--- Selection ---

[Must Read] Markets will Correct 📉
- Central Banks have almost achieved their objective of controlling inflation through tightened monetary policy. Though the CPI is inching lower, asset inflation is resurfacing through stock prices and real estate.
- Many listed companies that came out with the quarterly numbers are nothing good to talk about. Growth and profits are subdued and for small and mid caps the numbers are decimated but the stocks are still trading at a historical premium.
- Analysts will once again start downgrading the earnings forecast and that will start the downward momentum. Once again people will undergo the "Flight to Quality" effect.
- No of Bankruptcies is steadily increasing
- No of Job openings are trending lower
- Most of the US listed firms that have borrowed at a lower interest rate in 2021 are coming up for renewals this year. By the time they refinance, they will be doing it at a higher interest rate which will impact their PAT as a result their EPS estimates will take a biting.
- Gold looks attractive from a market cycle standpoint.
My Recommendation:
- Have an emergency fund for at least 6 to 9 months to cover your expenses.
- Exit overvalued small and microcaps stocks. Move to a reasonably valued large cap.
- Have health insurance for you and your dependents.
- Move out of small cap mutual funds and have some allocation to debt funds.
Let me know your thoughts.
I hope 2025 turns out better.

--- Items ---

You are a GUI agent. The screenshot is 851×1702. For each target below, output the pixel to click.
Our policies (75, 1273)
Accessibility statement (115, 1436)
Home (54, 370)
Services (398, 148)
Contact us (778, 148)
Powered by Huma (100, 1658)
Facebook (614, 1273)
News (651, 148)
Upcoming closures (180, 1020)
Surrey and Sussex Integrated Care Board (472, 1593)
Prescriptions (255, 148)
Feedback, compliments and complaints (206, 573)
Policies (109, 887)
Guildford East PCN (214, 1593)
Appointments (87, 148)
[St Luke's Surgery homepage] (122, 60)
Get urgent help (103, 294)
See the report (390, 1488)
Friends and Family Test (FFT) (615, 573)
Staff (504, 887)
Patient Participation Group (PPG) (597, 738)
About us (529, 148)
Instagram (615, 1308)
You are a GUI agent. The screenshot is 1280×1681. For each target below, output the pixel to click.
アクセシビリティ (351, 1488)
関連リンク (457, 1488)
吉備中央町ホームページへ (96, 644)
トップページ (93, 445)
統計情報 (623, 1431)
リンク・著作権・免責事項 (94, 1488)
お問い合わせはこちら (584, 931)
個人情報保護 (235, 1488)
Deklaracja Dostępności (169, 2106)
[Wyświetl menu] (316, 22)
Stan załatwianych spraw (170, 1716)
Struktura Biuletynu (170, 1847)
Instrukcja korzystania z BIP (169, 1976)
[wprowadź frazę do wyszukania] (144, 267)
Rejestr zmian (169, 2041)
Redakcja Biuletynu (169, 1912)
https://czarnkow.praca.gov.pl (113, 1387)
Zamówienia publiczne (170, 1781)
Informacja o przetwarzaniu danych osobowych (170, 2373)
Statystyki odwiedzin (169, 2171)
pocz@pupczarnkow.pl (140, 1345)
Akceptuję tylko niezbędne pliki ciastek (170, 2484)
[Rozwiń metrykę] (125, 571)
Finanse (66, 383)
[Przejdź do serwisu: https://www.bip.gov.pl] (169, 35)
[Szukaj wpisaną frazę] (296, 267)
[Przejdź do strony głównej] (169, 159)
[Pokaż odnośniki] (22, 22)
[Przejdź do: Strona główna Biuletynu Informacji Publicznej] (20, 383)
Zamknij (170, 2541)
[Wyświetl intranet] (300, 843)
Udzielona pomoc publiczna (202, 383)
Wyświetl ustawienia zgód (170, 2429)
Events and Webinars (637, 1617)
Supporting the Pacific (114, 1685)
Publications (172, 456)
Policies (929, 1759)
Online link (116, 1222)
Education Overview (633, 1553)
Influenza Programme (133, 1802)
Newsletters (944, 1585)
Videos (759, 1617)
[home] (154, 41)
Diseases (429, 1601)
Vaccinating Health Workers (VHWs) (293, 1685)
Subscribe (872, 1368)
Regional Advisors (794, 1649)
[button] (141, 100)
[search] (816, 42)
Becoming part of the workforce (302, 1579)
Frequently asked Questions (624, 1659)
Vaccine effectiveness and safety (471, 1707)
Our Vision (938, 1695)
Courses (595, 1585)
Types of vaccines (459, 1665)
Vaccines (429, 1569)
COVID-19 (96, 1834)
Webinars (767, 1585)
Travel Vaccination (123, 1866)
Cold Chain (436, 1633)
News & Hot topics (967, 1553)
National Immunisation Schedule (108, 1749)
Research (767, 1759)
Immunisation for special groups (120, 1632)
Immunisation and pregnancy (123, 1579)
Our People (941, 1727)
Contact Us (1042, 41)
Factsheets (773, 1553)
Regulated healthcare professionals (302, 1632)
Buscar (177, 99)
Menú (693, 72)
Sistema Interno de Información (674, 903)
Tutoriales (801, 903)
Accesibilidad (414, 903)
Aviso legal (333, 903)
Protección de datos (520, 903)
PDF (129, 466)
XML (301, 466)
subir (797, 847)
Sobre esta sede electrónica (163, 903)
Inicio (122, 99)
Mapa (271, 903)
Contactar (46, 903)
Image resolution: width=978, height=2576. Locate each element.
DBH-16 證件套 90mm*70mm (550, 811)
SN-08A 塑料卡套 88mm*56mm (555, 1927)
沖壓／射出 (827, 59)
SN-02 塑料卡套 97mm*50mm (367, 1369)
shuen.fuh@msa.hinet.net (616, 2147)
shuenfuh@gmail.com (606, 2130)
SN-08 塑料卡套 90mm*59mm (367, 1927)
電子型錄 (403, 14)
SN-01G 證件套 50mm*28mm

---

■ **Work to do**
a - Reproduce everything in the market correction post from "- Analysts will" down to "to debt funds.".
b - List each recommendation the market correction post gives under "My Recommendation".
The material plays no part here.

■ **Outputs for the tasks**
a -
- Analysts will once again start downgrading the earnings forecast and that will start the downward momentum. Once again people will undergo the "Flight to Quality" effect.
- No of Bankruptcies is steadily increasing
- No of Job openings are trending lower
- Most of the US listed firms that have borrowed at a lower interest rate in 2021 are coming up for renewals this year. By the time they refinance, they will be doing it at a higher interest rate which will impact their PAT as a result their EPS estimates will take a biting.
- Gold looks attractive from a market cycle standpoint.
My Recommendation:
- Have an emergency fund for at least 6 to 9 months to cover your expenses.
- Exit overvalued small and microcaps stocks. Move to a reasonably valued large cap.
- Have health insurance for you and your dependents.
- Move out of small cap mutual funds and have some allocation to debt funds.

b -
- Have an emergency fund for at least 6 to 9 months to cover your expenses.
- Exit overvalued small and microcaps stocks. Move to a reasonably valued large cap.
- Have health insurance for you and your dependents.
- Move out of small cap mutual funds and have some allocation to debt funds.